After three or so meetings, Michelle told Thorpe that she had remained close with two of the other women who had served in Afghanistan with her: “Debbie,” an older, pro-military veteran, and “Desma,” a single mother who had driven over an IED and returned home with PTSD.
Desma arrived at her first interview wearing a football jersey and blue jeans, says Thorpe. Much later, Thorpe found out that Michelle had urged her friend to dress up, telling Desma she should present herself better. Desma said that if Thorpe didn’t like her in her comfortable clothes, then Desma didn’t want to have anything to do with her. “That’s so revealing of who Desma is,” Thorpe laughs now. Later, she flew to Indiana to meet Debbie.
In Michelle, Desma, and Debbie, Thorpe knew she had found her characters. And in examining the women’s disparate political beliefs and war experiences, says Thorpe, she uncovered her narrative.
These women, Thorpe realized, had lived through “the quintessential experiences that many women were going through” in the military. Although the book is a testament to their strength and a celebration of the power of their friendship, by making her subjects relatable, Thorpe forces a reader to ask, How might I have fared in similar circumstances? Thorpe makes readers take a hard look at the realities of war and the limits of human resilience.
This relatability is fostered by Thorpe’s use of intimate detail: the way Michelle ordered expensive lingerie from Victoria’s Secret online to help her feel womanly underneath her uniform; Debbie’s puppy, Diamond, secretly adopted to cuddle with at night; the flock of pink flamingos with which Desma decorated the sandy “yard” outside her tent and the “DEAR MOMMY” emails that brightened her days.

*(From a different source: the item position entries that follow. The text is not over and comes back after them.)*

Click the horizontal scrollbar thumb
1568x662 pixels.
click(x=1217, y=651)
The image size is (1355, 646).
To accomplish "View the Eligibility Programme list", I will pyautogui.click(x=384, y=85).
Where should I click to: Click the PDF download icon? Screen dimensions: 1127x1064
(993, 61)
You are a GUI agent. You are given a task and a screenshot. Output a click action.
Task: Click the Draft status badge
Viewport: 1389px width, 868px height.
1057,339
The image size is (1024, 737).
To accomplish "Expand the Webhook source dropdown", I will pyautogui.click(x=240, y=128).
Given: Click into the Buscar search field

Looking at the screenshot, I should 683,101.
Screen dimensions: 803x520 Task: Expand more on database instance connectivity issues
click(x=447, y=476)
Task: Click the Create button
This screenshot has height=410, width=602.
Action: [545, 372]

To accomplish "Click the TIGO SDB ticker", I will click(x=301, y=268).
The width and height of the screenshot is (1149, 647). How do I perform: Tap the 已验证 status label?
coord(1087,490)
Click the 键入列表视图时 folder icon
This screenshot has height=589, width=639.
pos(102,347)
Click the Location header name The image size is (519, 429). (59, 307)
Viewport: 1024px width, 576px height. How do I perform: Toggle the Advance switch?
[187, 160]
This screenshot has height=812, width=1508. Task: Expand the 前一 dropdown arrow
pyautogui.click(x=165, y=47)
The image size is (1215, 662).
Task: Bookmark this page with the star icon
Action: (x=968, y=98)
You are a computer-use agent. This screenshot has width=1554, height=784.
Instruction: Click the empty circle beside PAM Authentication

Uncovering exquisite details takes years of research. In all, Soldier Girls took Thorpe four years to complete. Her first interviews, she explains, were from what she calls a “hundred-thousand-foot perspective,” very general conversations about each woman’s experiences. After examining her notes, Thorpe met again and again with her subjects, “drilling down,” as she calls it, into more and more specificity. “We spent many, many hours together before they told me some of the more intimate details about their deployments, such as their affairs,” says Thorpe, admitting that sometimes the detail that brings a scene to life might be “the last piece of information I would get.”
Poring over photographs with the women helped to jog their memories, leading to scenes that bring the war experience to vivid (and sometimes heartbreaking) life. Desma allowed Thorpe to see her VA medical records, even her therapy notes. And after a year of interviews, says Thorpe, Debbie handed over a pile of spiral notebooks and said, “Oh, here, I found these diaries.” The diaries gave Thorpe a new way to get to know Debbie, a person who “had a little bit more of a tendency to only emphasize the positive things.” But it was “incredibly intelligent” Michelle, muses Thorpe, who became the thread tying her forceful book together. Michelle, Thorpe says, “is like a writer herself.”
Amanda Eyre Ward’s fifth novel, Homecoming, will be published in 2015.